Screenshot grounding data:
------------------------------

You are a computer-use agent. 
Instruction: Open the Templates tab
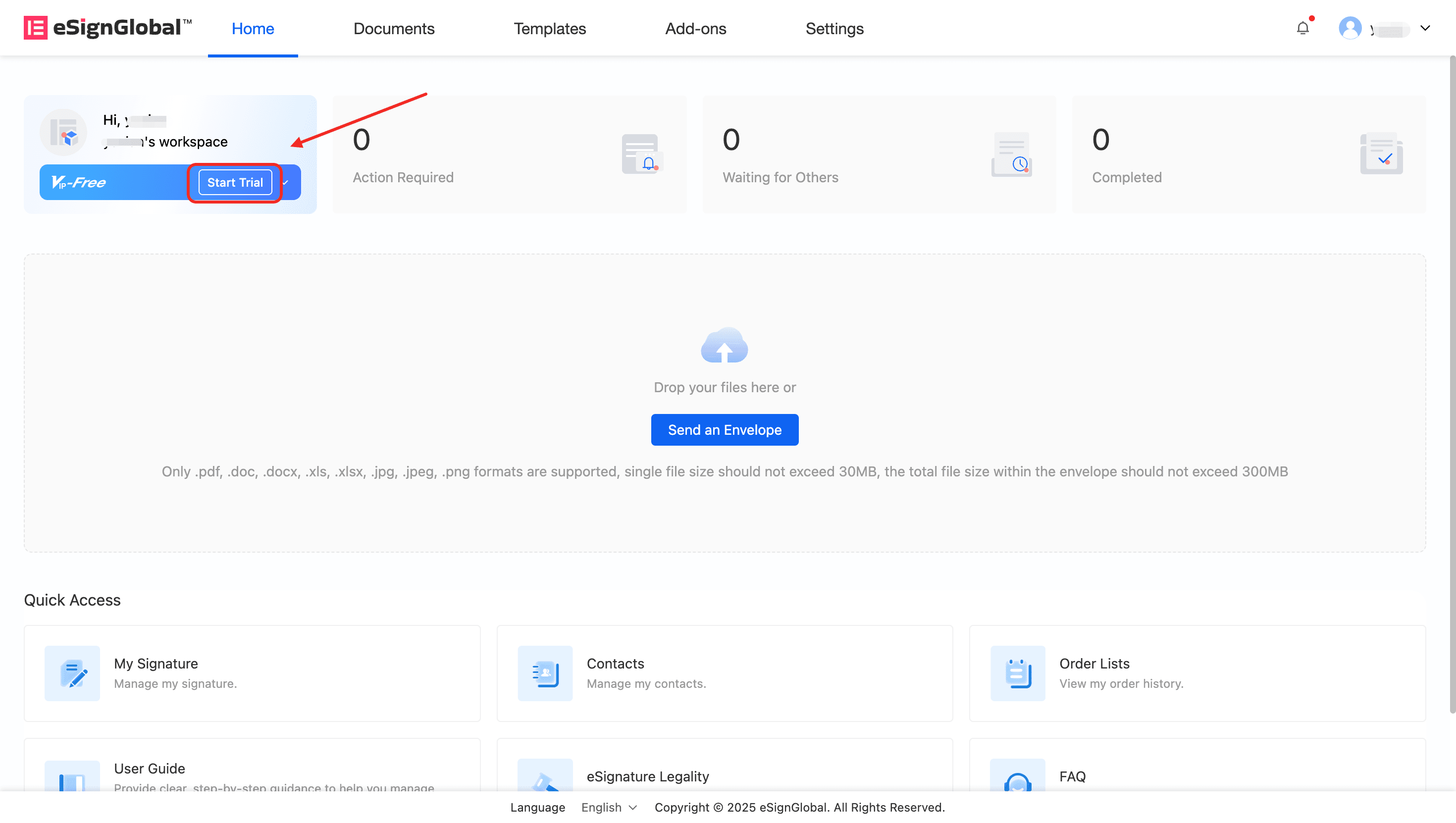[549, 28]

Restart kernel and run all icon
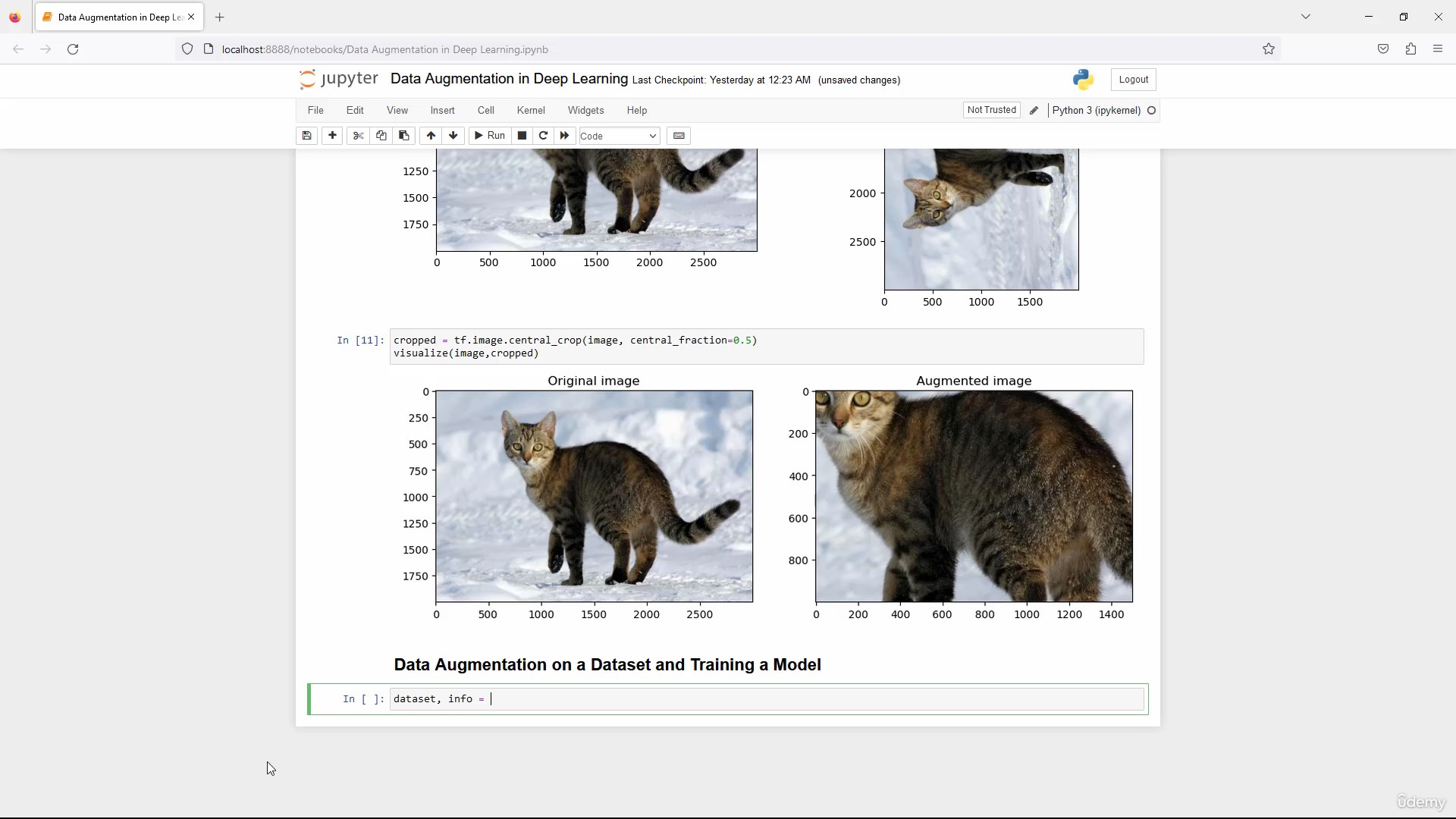pos(564,136)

------------------------------

#### Work instructions:
Type the entries again verbatim. Any pictures should be skipped.

#### Output of the exercise:
You are a computer-use agent. 
Instruction: Open the Templates tab
[549, 28]

Restart kernel and run all icon
pos(564,136)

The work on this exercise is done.